Differential susceptibility of peripheral blood CD5+ and CD5− B cells to apoptosis in chronic hepatitis C patients

A body of evidence has suggested a close link between chronic hepatitis C virus (HCV) infection and B cell abnormalities, including mixed cryoglobulinemia, rheumatoid factor (RF) production, and lymphoproliferative disorders that may develop into non-Hodgkin’s lymphoma. Recent studies have demonstrated the expansion of CD5+ B cells in the peripheral blood of chronic hepatitis C patients (CHC). As CD5+ B cells, which are capable of producing autoantibodies and RF, are apparently crucial for the development of HCV-associated pathogenesis, the fate of both the CD5+ and CD5− B cell subsets upon chronic HCV infection is of interest. In this study, the degree to which chronic HCV infection induces apoptosis in each B cell subset was investigated.

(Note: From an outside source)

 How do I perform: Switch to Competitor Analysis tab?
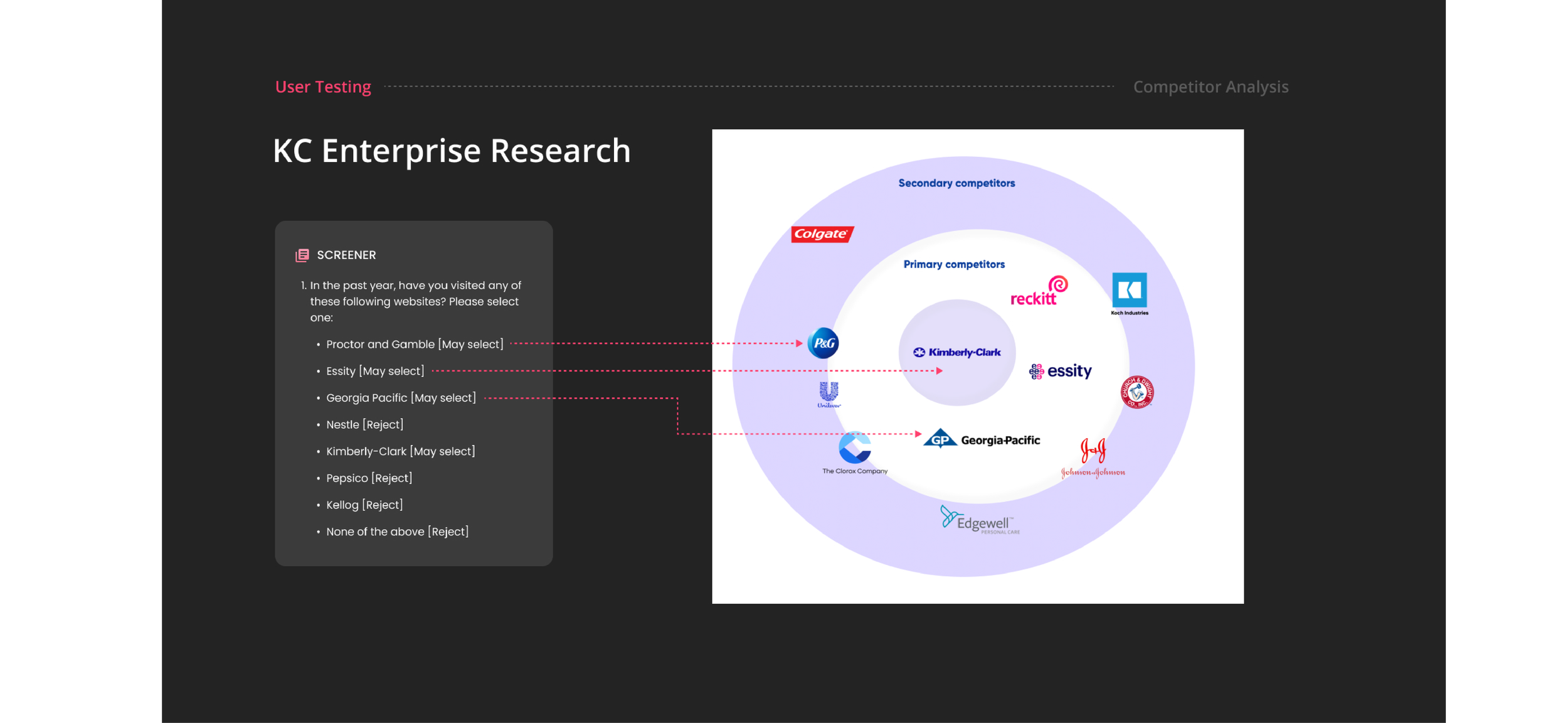[x=1210, y=87]
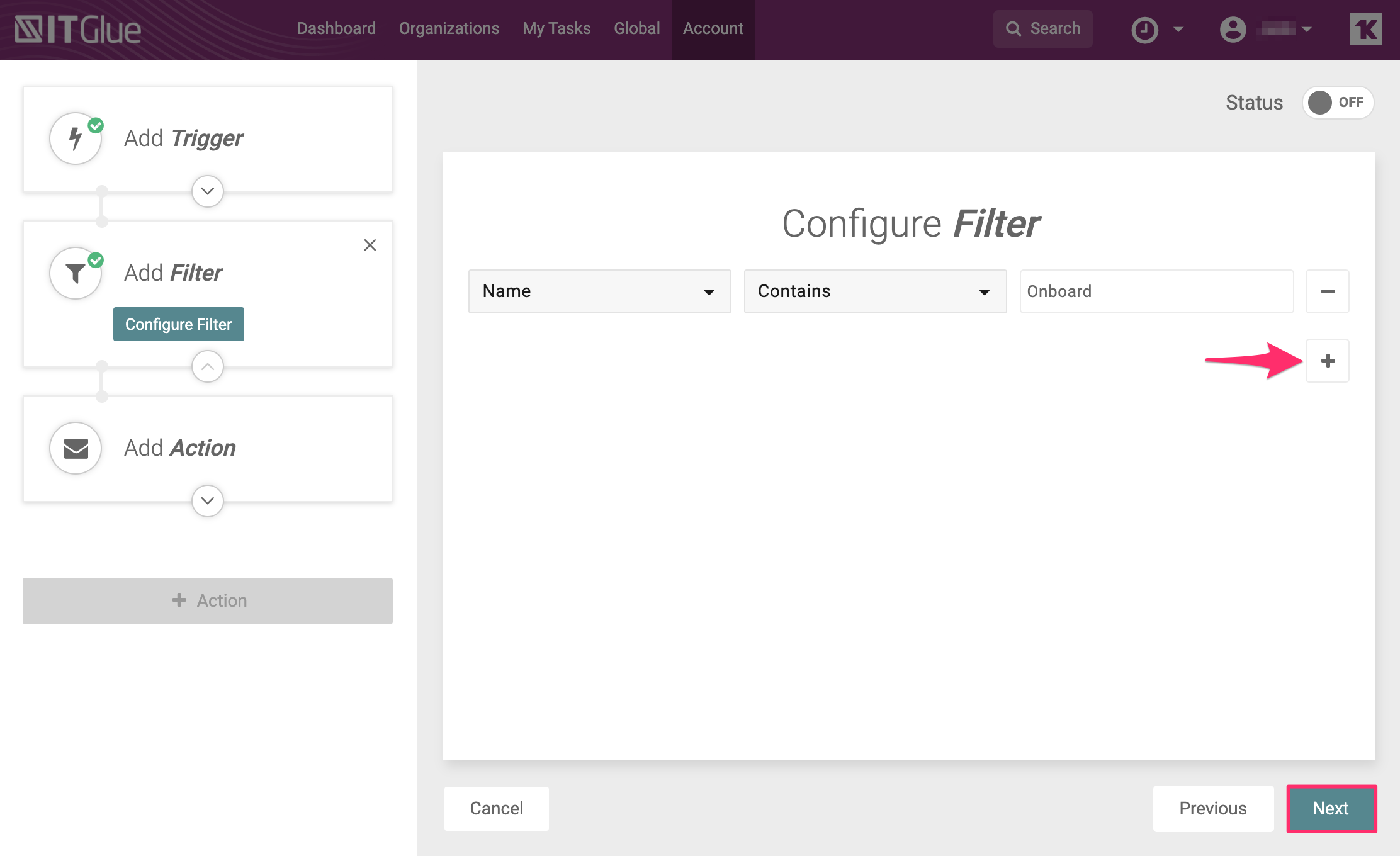
Task: Expand the Add Trigger step chevron
Action: pyautogui.click(x=208, y=191)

Our results demonstrated that peripheral CD5− B cells were more susceptible to apoptosis than CD5+ B cells in CHC. Furthermore, plasma levels of IL-4, IL-10, and IL-12 were significantly elevated in CHC, thus suggesting that these interleukins protect CD5+ B cells from apoptosis. The rationale for the differential susceptibility of distinct B cell subsets in CHC is also discussed with regard to extrahepatic manifestations associated with chronic HCV infection.